A typical sprint planning meeting

A little while back we took a look at how a sprint usually goes.

Now I think it’s time to take a closer look at the flow of the second most important meeting of a sprint (second only of course to the demo…we’ll get to that later).

As I’ve said, sprints usually start on Monday with the dreaded…I mean anticipated and important sprint planning meeting.

So you waltz in the office on Monday, go and have yourself a coffee, or a cigarette,
or a cup of tea, or pray a lot because you know what’s about to happen for a pre-programmed 2 hour meeting that will inevitably last about 3 and a half.

Bearing this in mind, you console yourself with the fact that your beloved Scrum Master shouldn’t normally expect much work to be done in the first day of the sprint, unless he has no idea how Agile works…oh, wait…

Anywho, the team starts gathering in a meeting room. You decide to take your laptop in order to be able to take notes more easily…not for shamelessly browsing the web of course. The fun of course begins when trying to connect the laptop to the TV screen. Because, even though objects aren’t sentient, they too can smell the uselessness of the next several hours and don’t feel like getting along with whoever drew the short straw and decided to “use his laptop for this meeting”.

As time goes on, you may find yourself gazing through the window, wondering what the people in the mall next to your office building must be doing. Whatever it is, it probably has more logic than whatever seems to be going on 1 meter away from you.

Nevertheless, you bravely endure the first 10 minutes. Then the “Sudden Clarity Clarence” meme suddenly becomes clear, as you realize you have 1 hour and 50 minutes to go. You hopeless optimist.

The next phase of the meeting of course, is getting in touch with the client. Through a series of voodoo magic and dubious phone numbers, you (well, not you, your team) manage(s) to get the client on the line. Cue the useless small talk that no one really cares about, but they do it anyway.

30 minutes into the meeting and you can finally start discussing user stories. Well, it shouldn’t be that hard, right? Plus, since we only have an hour and a half left, people will be short and we’ll be able to get through these easily. You hopeless optimist.

The next variable number of hours, usually two or three, is a seemingly endless series of cat and mouse games, with the cat being the team and the mouse being the number of story points that the current story should have. To those of you unaware, the number of story points a user story can have a certain number of story points, which determine its complexity (to this day, I STILL don’t know how that’s measured…and to those of you who say it should be measured in working hours…you hopeless optimists). The numbers are: 0, 0.5, 1, 2, 3, 5, 8, 13, 20, 40, 100. Agile uses the Fibonnaci sequence rules up to a certain point until, much like most people who use Agile, it gives up.

The number of story points is usually given by use of Poker Planning cards, which are packages of cards that contain the numbers above, plus some other extra cards, one with coffee (which means break), one with a question mark on it (the person is clueless as to what the story is about and how complex it is…this card is used WAY LESS than it should be, judging by how a sprint usually goes in the end) and one with infinity on it, probably lost by Thanos during his therapy sessions caused by his endless quest to find the infinity stones.

Anyhow, back to the matter at hand.
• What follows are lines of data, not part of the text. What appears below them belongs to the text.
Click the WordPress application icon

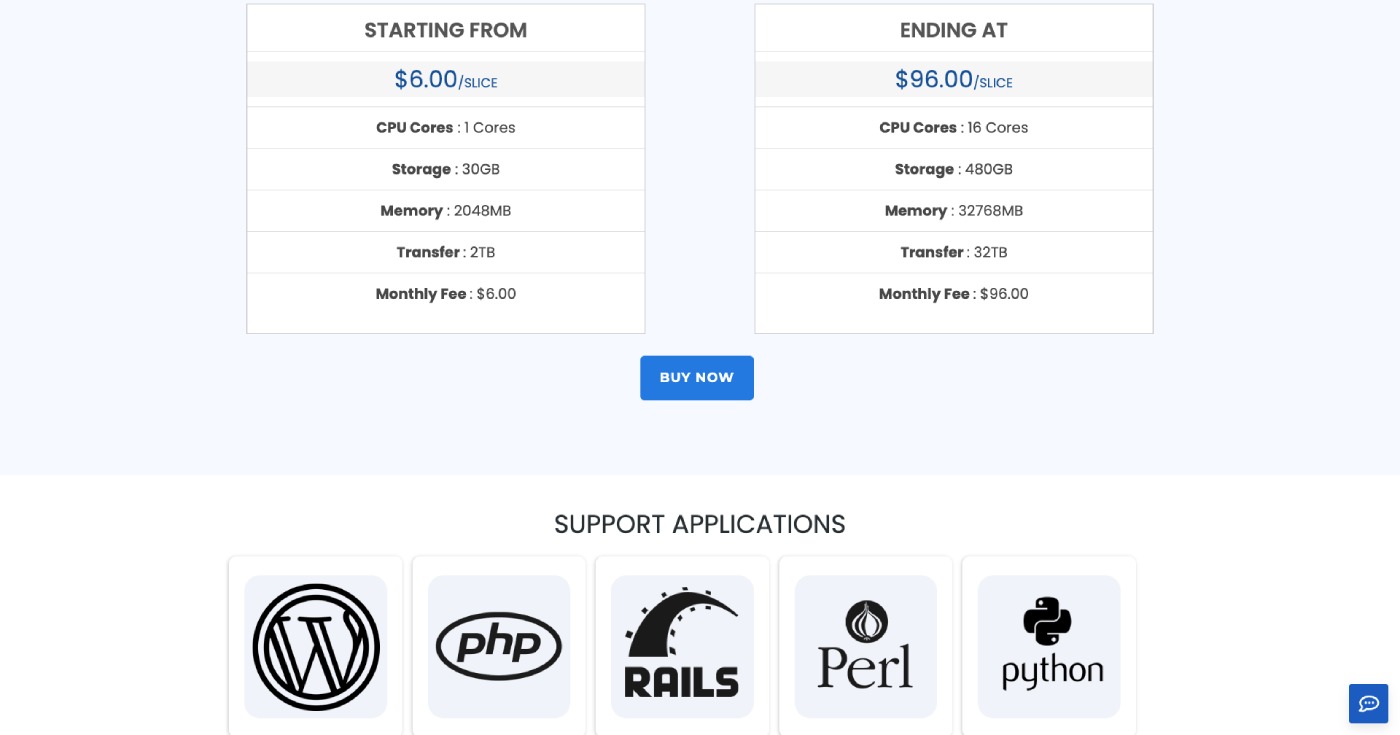click(315, 646)
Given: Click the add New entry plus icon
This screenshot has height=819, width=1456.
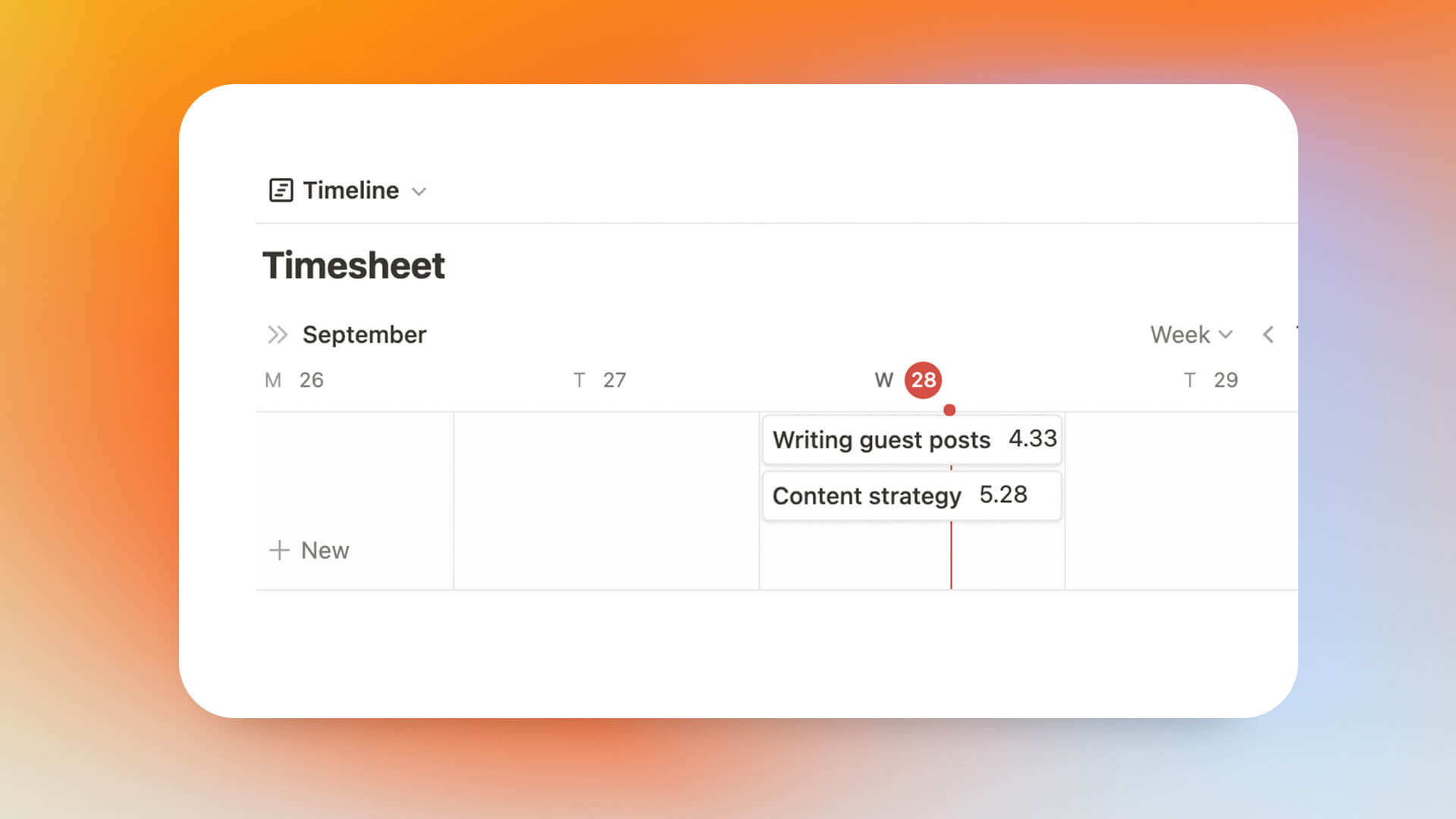Looking at the screenshot, I should click(x=279, y=550).
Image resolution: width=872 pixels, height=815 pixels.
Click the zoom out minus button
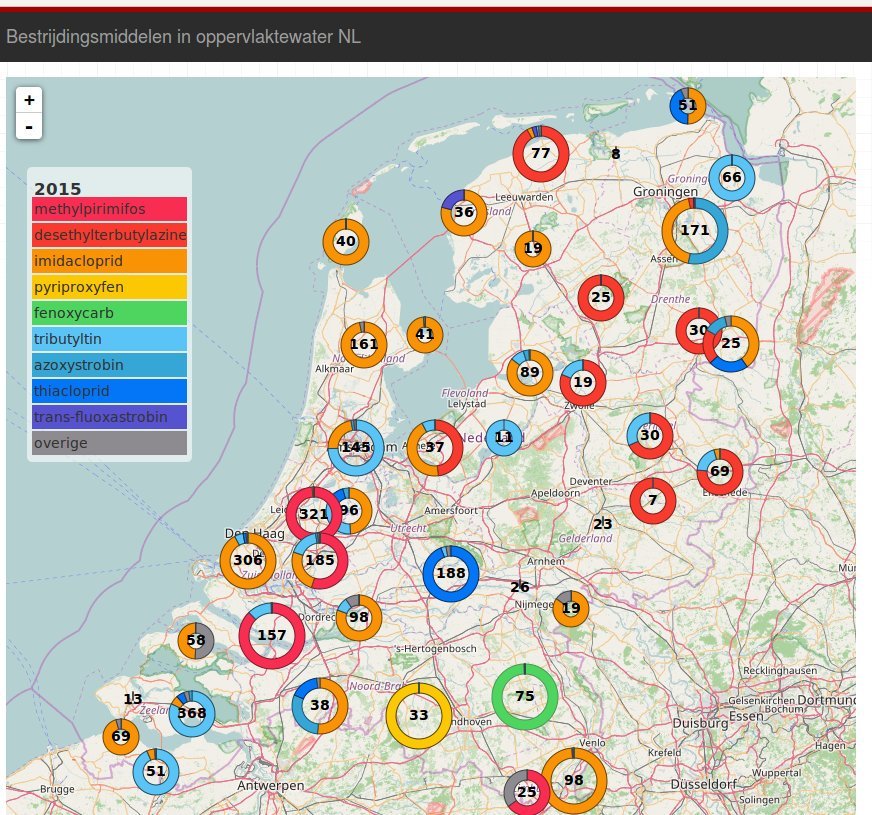point(29,127)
So people start discussing about the user stories. Some, I’ll admit, will go quite well and people will agree on their complexity quite fast. However, since there needs to be a balance in the Universe after all, some will drag on and on. At first, you’ll probably chip in with some ideas and conclusions but sooner or later you’ll just randomly pick a number and hope you’re not the only one who chose it…because if you do, people will ask why, and you’ll have to give a reason. Usually no one cares about it, they’ll explain what the story is about again, and on the next re-roll, you’ll get to choose “correctly”.

As the stories keep coming because no one knows when to stop and there is this belief that you can jump from a total of 20 story points per sprint (number obtained by summing all the story points given to all user stories) to 80, you will probably find yourself looking for ways to go out of this meeting unnoticed. But you remember that you’re supposed to care, or at least act like it, and resort to computing how much you’re dying inside by the minute.
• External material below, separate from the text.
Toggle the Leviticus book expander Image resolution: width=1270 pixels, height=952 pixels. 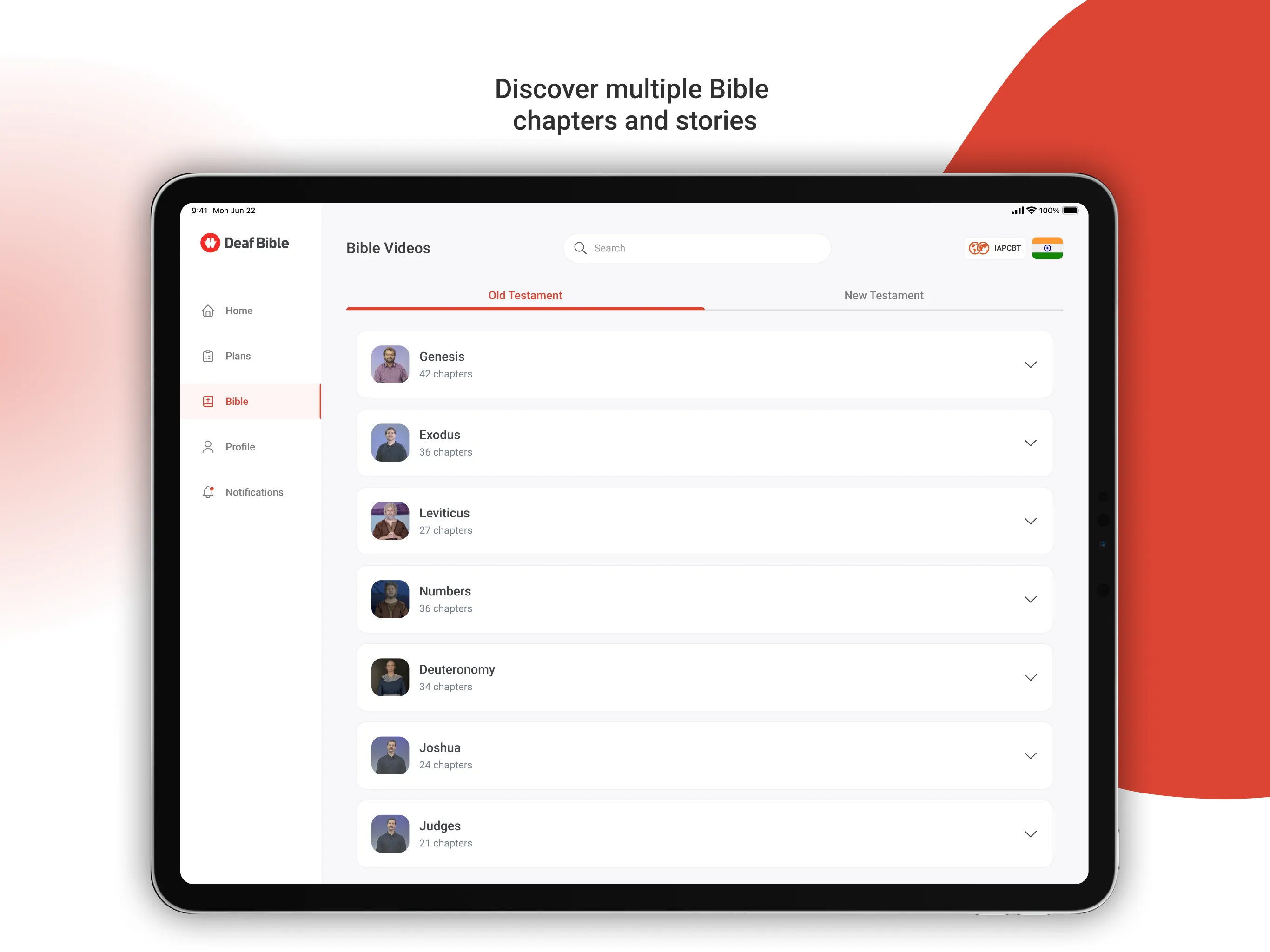1031,521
An eternity later, the final user story comes under discussion. As you look at your watch and realize how much time was wasted on…something or another, you give your final story points estimation for the day and, after a few more debates, the meeting is over. People are of course angry because the meeting lasted way into what was supposed to be their and your lunch break, but at least you won’t have to go through this for another two weeks.

As you walk out of the meeting room, you gradually start looking like a human being again, stop dying inside, at least for a while, and go about your day, thankful you have survived another one of these horror shows. You also wonder what a season of American Horror Story based on sprint planning meetings would look like, all the while realizing that the people who invented Agile, probably though about all of this in a certain house in Roanoke.